- Seitentext
┏━━

2. Vier Stationen in der Geschichte der Oikeus

Die juristischen Zeitschriften geben zwar nur einen Aspekt der Rechtspolitik wieder. Dennoch bilden die Zeitschriftenaufsätze und -beiträge eine interessante Stoffsammlung, worüber es nicht viele genauere Forschungen in Finnland gibt. Ich selbst habe einen längeren Artikel publiziert *1 über die Frauen als Rechtswissenschaftler und Autoren der vier bekanntesten finnischen juristischen Zeitschriften: Juridiska föreningens tidskrift (dt. „Zeitschrift des juristischen Vereins“; abgekürzt JFT, erscheint ab 1865), Lakimies (dt. „Der Jurist“, erscheint ab 1903), Defensor Legis (erscheint ab 1920) und Oikeus (dt. „Das Recht“, erscheint ab 1972). Hier geht es weiter nur um die jüngste Zeitschrift und diesmal etwas allgemeiner als nur um die Frauen. Es sei hier nur vermerkt, dass Oikeus zwar ein Organ war, in dem man die neuen Themen zunächst aufnahm, die dann aber nach einer Weile auch in den älteren Zeitschriften behandelt wurden. Allerdings war Oikeus gerade in der Geschlechtsperspektive den früheren Zeitschriften ganz ähnlich – auch hier dominierten in der Verfasserschaft lange die Männer.

┗━━

- Übungsaufgaben
1/ Beantworte anhand des Textes über die Zeitschrift Oikeus folgende Fragen:
(a) Ab welchem Jahr erscheint Lakimies?
(b) Wie lautet die deutsche Übersetzung des Titels Oikeus?
(c) Wer dominierte bei Oikeus lange in der Verfasserschaft?
2/ Nenne alle finnischen juristischen Zeitschriften, die im Text über die Zeitschrift Oikeus aufgeführt werden, jeweils mit dem Jahr, ab dem sie erscheinen.

- Extrahierte Angaben
┏━━

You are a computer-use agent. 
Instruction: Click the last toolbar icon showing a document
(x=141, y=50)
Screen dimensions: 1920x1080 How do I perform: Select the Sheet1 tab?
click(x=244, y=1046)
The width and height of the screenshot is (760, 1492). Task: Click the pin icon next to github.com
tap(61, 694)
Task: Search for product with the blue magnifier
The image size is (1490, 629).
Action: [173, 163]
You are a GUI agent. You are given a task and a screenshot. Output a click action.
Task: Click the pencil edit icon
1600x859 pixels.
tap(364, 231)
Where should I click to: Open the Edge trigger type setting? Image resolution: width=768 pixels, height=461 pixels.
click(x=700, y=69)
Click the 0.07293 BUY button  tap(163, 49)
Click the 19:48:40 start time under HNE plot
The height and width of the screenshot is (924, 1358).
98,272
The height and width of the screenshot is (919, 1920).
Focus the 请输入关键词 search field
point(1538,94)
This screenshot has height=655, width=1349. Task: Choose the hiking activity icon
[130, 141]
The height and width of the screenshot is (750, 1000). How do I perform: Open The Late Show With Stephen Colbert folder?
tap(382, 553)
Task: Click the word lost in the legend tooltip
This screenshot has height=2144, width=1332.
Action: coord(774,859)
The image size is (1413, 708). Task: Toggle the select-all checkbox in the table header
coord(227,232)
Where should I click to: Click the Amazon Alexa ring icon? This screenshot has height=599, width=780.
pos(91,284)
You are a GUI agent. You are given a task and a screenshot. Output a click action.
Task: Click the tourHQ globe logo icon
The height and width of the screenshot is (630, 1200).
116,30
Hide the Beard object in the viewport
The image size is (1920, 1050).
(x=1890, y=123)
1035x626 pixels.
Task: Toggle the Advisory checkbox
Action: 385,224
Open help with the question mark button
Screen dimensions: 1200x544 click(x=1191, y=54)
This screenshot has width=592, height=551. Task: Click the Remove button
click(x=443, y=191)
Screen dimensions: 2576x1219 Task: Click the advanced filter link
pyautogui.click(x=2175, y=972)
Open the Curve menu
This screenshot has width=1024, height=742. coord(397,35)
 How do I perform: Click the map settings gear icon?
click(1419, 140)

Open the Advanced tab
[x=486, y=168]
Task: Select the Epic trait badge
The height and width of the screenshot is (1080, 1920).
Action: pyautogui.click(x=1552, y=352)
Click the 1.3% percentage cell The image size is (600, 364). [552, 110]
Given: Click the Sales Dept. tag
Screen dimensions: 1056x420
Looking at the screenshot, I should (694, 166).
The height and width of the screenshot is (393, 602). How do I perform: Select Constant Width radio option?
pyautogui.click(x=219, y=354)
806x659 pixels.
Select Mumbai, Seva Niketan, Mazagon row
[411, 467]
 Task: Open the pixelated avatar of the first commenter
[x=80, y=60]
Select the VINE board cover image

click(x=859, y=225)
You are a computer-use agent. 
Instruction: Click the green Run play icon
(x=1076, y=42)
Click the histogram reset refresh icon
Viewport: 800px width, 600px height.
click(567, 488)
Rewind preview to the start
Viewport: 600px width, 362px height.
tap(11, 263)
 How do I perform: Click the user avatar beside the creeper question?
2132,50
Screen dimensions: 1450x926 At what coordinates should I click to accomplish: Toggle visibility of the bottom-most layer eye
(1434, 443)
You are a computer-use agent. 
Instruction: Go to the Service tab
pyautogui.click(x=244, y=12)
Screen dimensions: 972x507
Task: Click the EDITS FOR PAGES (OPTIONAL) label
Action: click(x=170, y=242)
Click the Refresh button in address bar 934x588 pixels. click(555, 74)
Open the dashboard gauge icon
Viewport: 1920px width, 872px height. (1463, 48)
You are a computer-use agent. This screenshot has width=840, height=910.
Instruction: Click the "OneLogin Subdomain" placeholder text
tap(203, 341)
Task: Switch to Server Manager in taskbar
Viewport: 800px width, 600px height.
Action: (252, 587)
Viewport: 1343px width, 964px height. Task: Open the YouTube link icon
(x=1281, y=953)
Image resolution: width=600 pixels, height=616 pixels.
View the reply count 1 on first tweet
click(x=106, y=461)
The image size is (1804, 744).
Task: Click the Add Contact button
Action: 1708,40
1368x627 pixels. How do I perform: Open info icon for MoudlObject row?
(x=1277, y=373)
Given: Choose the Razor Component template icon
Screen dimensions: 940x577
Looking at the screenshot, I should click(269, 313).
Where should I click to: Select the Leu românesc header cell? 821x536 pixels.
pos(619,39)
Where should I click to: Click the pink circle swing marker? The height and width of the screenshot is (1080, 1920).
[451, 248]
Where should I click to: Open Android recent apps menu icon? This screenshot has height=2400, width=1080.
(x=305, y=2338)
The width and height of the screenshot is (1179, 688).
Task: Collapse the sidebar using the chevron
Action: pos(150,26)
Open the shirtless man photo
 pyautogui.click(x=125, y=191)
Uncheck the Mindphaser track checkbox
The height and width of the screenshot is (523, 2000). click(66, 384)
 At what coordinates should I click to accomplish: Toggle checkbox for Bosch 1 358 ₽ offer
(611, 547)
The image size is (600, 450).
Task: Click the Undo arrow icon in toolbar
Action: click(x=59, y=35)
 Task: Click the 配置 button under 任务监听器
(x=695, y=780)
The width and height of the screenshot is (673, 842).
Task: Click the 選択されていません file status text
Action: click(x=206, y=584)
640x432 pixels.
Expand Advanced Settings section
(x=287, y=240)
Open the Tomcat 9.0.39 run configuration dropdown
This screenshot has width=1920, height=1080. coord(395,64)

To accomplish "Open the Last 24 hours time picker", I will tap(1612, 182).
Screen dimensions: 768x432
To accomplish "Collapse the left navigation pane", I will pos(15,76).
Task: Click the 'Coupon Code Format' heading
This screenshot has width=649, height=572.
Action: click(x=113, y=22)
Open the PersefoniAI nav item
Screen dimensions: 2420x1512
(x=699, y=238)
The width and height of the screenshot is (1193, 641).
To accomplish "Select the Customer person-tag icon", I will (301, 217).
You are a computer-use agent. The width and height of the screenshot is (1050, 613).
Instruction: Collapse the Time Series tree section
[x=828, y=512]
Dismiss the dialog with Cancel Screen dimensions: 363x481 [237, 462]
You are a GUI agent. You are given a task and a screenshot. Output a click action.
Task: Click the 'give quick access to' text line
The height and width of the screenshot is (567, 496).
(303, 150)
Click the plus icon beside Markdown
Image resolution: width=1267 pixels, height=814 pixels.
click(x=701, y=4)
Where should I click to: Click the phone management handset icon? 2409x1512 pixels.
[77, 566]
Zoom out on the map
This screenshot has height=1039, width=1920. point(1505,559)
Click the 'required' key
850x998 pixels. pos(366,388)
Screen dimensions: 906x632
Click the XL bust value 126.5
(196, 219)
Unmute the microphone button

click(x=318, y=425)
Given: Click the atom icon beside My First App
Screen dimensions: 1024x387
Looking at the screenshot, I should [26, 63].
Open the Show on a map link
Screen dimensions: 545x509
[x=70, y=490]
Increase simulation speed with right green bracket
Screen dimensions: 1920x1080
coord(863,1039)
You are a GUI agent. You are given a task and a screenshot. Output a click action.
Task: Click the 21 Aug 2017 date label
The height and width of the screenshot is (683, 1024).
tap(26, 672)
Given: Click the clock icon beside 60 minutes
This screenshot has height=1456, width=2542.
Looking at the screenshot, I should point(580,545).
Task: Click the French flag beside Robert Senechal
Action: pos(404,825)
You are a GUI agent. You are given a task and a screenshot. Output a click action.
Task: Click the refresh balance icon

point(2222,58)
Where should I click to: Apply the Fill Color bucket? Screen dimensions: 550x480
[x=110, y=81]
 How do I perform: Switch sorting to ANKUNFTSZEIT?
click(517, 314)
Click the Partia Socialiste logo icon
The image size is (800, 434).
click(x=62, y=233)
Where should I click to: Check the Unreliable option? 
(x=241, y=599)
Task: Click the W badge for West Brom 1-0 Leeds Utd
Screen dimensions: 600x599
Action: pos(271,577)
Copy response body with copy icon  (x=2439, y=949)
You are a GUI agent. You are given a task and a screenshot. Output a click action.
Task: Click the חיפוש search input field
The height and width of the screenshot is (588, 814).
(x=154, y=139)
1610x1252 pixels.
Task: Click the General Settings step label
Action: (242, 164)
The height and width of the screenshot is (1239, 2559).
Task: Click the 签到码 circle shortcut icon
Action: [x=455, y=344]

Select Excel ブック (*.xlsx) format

┗━━

- Lösungen
1/
(a) Ab 1903.
(b) „Das Recht“.
(c) Die Männer.

2/
- Juridiska föreningens tidskrift (JFT), ab 1865
- Lakimies, ab 1903
- Defensor Legis, ab 1920
- Oikeus, ab 1972